Make every node point directly to root during find.

def find(self, x):
    if self.parent[x] != x:
        self.parent[x] = self.find(self.parent[x])  # Compress path
    return self.parent[x]

Union by Rank

Attach smaller tree under larger tree.

def union(self, x, y):
    root_x, root_y = self.find(x), self.find(y)

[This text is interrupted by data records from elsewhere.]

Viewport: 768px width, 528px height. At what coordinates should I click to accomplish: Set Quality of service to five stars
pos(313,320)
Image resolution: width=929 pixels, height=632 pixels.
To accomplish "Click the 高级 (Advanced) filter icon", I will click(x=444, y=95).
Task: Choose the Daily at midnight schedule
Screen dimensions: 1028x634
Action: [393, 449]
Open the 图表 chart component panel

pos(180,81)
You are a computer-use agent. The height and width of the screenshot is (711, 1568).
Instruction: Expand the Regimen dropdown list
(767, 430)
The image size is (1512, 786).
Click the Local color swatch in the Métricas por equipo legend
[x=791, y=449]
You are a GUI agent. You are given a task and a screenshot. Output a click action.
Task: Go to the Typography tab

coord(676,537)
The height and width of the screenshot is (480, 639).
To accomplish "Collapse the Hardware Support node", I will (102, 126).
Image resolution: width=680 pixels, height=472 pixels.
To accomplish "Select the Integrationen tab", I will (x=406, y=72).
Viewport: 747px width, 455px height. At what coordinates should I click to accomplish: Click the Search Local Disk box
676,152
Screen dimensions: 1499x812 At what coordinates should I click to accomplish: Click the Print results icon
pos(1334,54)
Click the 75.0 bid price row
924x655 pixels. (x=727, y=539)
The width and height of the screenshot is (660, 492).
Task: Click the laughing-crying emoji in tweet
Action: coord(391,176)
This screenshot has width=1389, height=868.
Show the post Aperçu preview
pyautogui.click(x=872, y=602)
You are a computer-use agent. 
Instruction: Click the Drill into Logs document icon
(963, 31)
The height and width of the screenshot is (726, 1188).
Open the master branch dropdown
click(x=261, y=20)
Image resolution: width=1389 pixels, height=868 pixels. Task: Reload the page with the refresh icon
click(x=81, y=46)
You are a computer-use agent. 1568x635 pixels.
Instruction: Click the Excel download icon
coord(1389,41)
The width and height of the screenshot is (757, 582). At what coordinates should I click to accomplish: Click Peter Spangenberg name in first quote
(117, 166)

    if self.rank[root_x] < self.rank[root_y]:
        self.parent[root_x] = root_y
    else:
        self.parent[root_y] = root_x
        if self.rank[root_x] == self.rank[root_y]:
            self.rank[root_x] += 1

Time Complexity

  • Without optimizations: O(n) per operation
  • With path compression + union by rank: O(α(n)) per operation
    • α(n) is inverse Ackermann function, effectively constant

When to Use Union-Find

  • Connected components in graphs
  • Cycle detection in undirected graphs
  • Minimum spanning trees (Kruskal's algorithm)
  • Network connectivity
  • Dynamic connectivity problems

Example: Number of Connected Components

def countComponents(n, edges):
    """Count connected components in undirected graph"""
    uf = UnionFind(n)

    for u, v in edges:
        uf.union(u, v)

    # Count unique roots
    return len(set(uf.find(i) for i in range(n)))

# Example
print(countComponents(5, [[0,1], [1,2], [3,4]]))
# 2 components: {0,1,2} and {3,4}

Example: Graph Valid Tree

def validTree(n, edges):
    """Check if edges form a valid tree"""
    # Tree has n-1 edges and no cycles
    if len(edges) != n - 1:
        return False

    uf = UnionFind(n)

    for u, v in edges:
        if not uf.union(u, v):
            return False  # Cycle detected

    return True

print(validTree(5, [[0,1], [0,2], [0,3], [1,4]]))
# True - forms a tree

Key Takeaway

Union-Find is the go-to data structure for managing disjoint sets and detecting connectivity. With path compression and union by rank, operations are nearly constant time, making it extremely efficient for large datasets.